Ya bastantes obligaciones tenemos los alumnos dentro de la escuela como para sumarle trabajo extra en nuestro hogar. No tiene sentido. ¿Acaso los empleos le mandan tarea a sus empleados para que hagan en fines de semana? No. Los adultos van a su trabajo, cumplen sus funciones, regresan a sus hogares y son libres.

Con la escuela debería ser igual. Nos levantamos temprano, asistimos a las clases y rendimos exámenes en base a lo que aprendemos. Eso es más que suficiente (porque incluye estudiar en casa). ¿Qué necesidad hay de enviar tarea? ¡Ninguna! ¿No les alcanza con torturarnos por aproximadamente seis horas seguidas durante cinco de los siete días de la semana?

La tarea es estúpida.

Por fortuna, como somos solo tres los alumnos que necesitan mejorar sus calificaciones, la clase es personalizada y a mí solo se me pide hacer todo lo que nunca entregué por pura vagancia. Me quedo en silencio en mi escritorio y trabajo rápido, Matemática me resulta muy fácil.

A mi derecha, Melanie intenta ponerse al día con todos los temas que se perdió cuando estuvo de viaje; se fue por dos meses a Europa por un problema familiar —del que no nos contó nada, y que sospecho es solo una excusa— y ahora debe recuperar el tiempo perdido si es que quiere graduarse.

Cerca de la pizarra, Gus llena al profesor de preguntas básicas una y otra vez. No entiende nada por más que recibe explicaciones simples. Se nota que le cuesta mucho la materia.

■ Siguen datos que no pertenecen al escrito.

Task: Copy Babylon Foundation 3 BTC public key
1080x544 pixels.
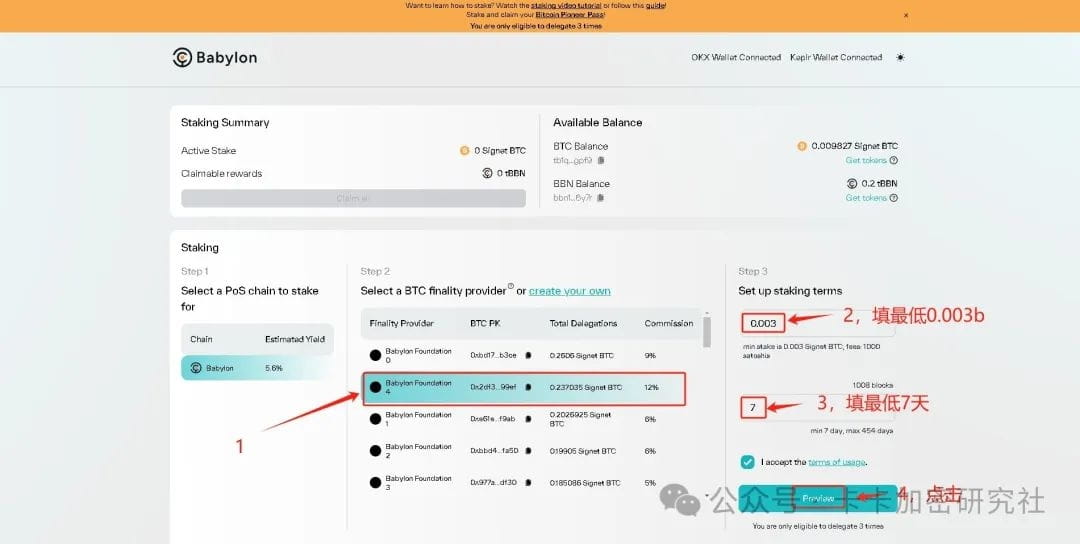Action: coord(528,483)
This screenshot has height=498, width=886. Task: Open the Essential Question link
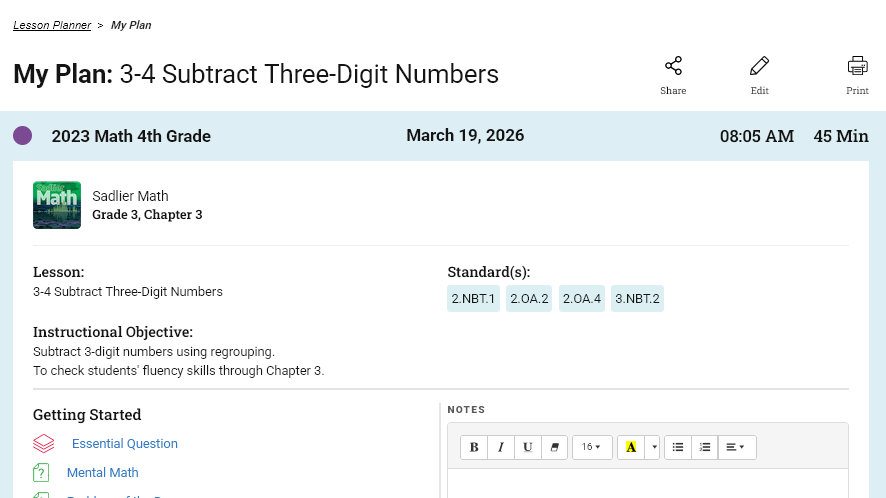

Termino temprano con lo que tenía asignado para hoy y me marchó. Abandono la escuela mientras silbo una canción que no deja de sonar en mi cabeza. No sé ni dónde ni cuándo la escuché, pero no puedo dejar de pensar en la melodía.

Camino sin prestar demasiada atención a lo que hago. Mi mente está en cualquier lado. Pienso en qué ropa llevaré mañana al gimnasio para ver a Matías y me pregunto qué gorra tendrá puesta él.

Abro la puerta y...

¿¡QUÉ DEMONIOS HAGO EN EL GIMNASIO!?

La costumbre me hizo caminar hasta aquí como todos los lunes. Estaba demasiado distraído como para notarlo.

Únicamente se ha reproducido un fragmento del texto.